Good God, but Bathtub Boy* is bonkers.
On Twitter, GQ’s Keith Olbermann posted his “passionate appeal” to foreign spies to help him overthrow our duly elected president.
“I appeal to the intelligence agencies and the governments of what is left of the free world,” Olby began dramatically.
To them as entities, entireties as bureaucracies making official decisions, and to the individuals who make decisions of conscience. To GCHQ and MI6 in the UK, to the BND in Germany, the DGSE in France, the ASIS in Australia, and even of the GRU in Russia, where they must already be profoundly aware that they have not merely helped put an amoral cynic in power here, but an uncontrollable one, whose madness is genuine and whose usefulness—even to them—is at an end.

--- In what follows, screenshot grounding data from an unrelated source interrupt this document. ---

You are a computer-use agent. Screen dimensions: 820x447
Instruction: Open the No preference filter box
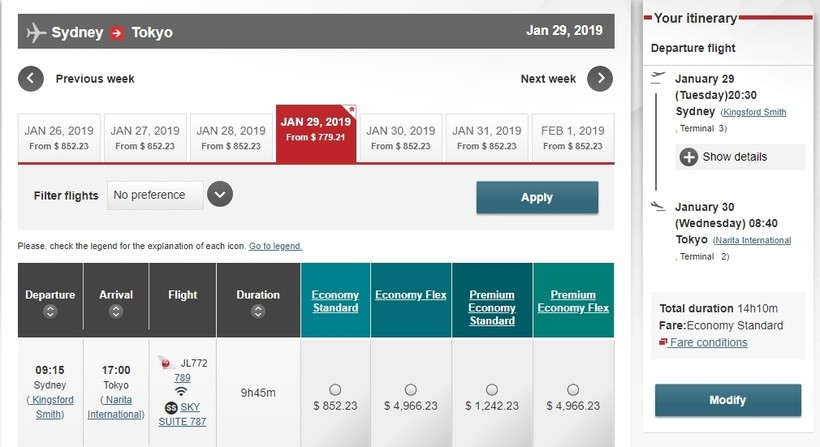pos(155,195)
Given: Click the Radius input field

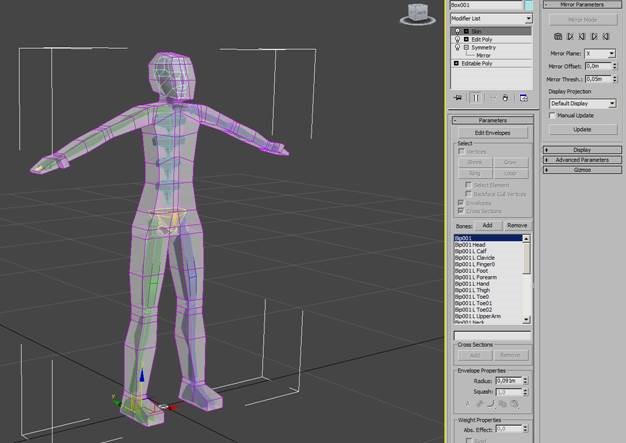Looking at the screenshot, I should (507, 381).
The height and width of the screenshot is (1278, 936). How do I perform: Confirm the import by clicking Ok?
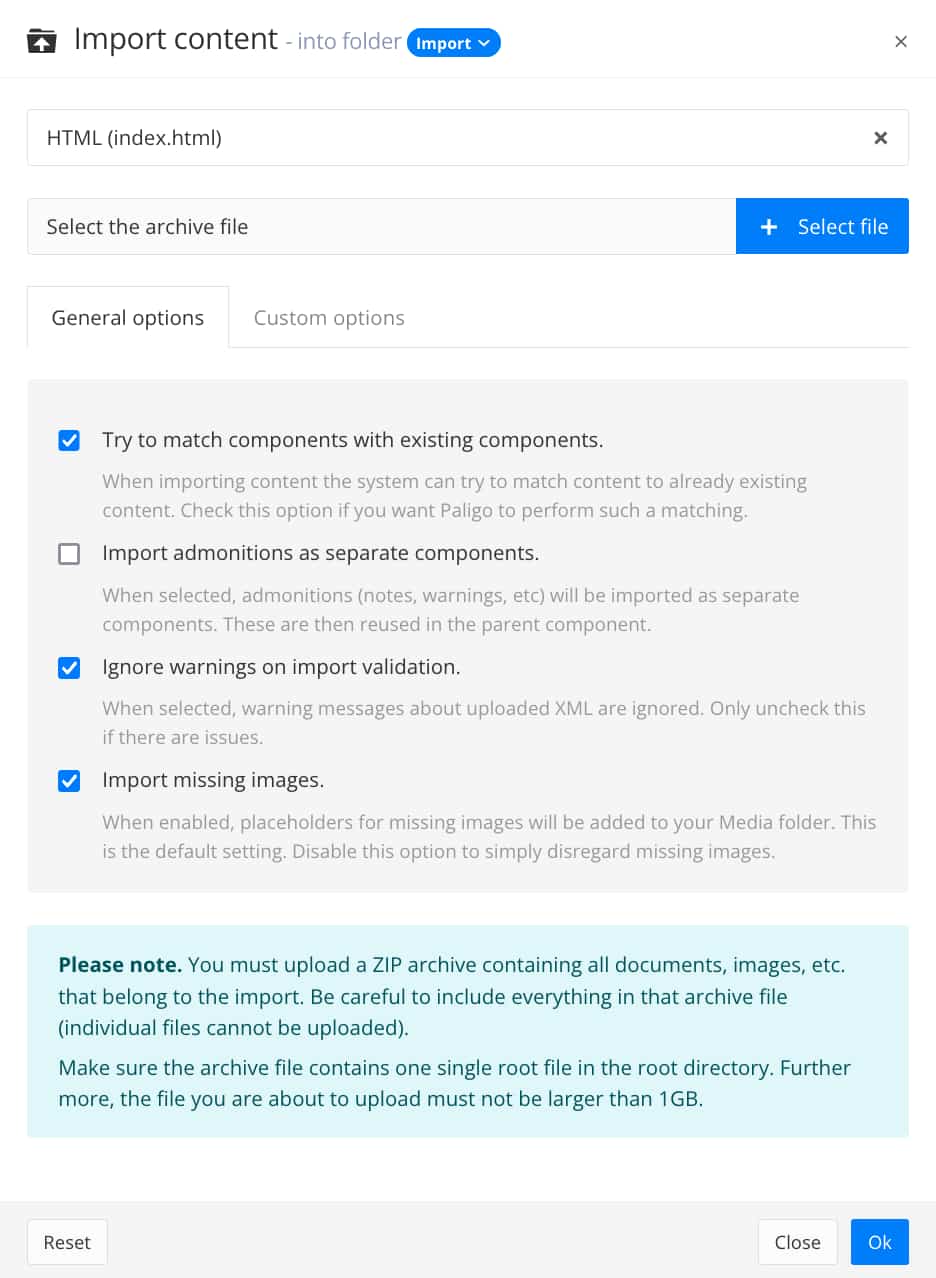(879, 1242)
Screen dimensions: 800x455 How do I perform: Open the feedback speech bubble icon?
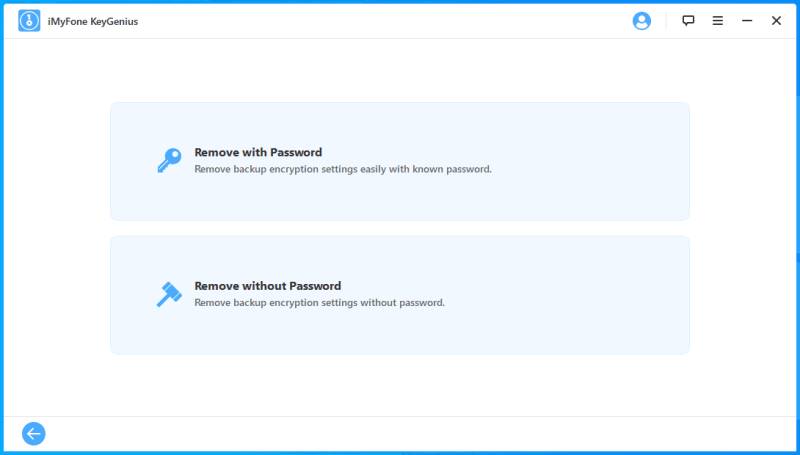click(688, 21)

To all of them, and to the world’s journalists, I make this plea: We the citizens of the United States of America are the victims of a coup. We need your leaks, your information, your intelligence, your recordings, your videos, your conscience. The civilian government and the military of the United States are no longer in the hands of the people, nor in the control of any responsible individuals on whom you can rely….
It goes on and on, but you get the picture. He’s nuts.

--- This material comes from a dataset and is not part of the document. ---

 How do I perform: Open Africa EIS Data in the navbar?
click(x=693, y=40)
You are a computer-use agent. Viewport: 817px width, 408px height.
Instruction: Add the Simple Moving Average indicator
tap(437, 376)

To the intel agencies of the world: We need your help. pic.twitter.com/w8oVz1JcSi
— GQ Magazine (@GQMagazine) May 11, 2017
Yes, he even appealed to Russia’s GRU—because when La Resistance is not accusing Trump of committing treason by colluding with Russian spies … they’re openly advocating that we collude with Russian spies. Makes perfect sense.
*One of my all-time favorite media stories: Fox News Radio’s John Gibson graced Keith Olbermann with the nickname “Bathtub Boy” to mock his habit of refusing to show up to work at MSNBC in 1998 to cover the Monica Lewinsky scandal. Gibson says he was the one who had to fill in for Olby while the drama queen hid in his bathroom, taking a bath.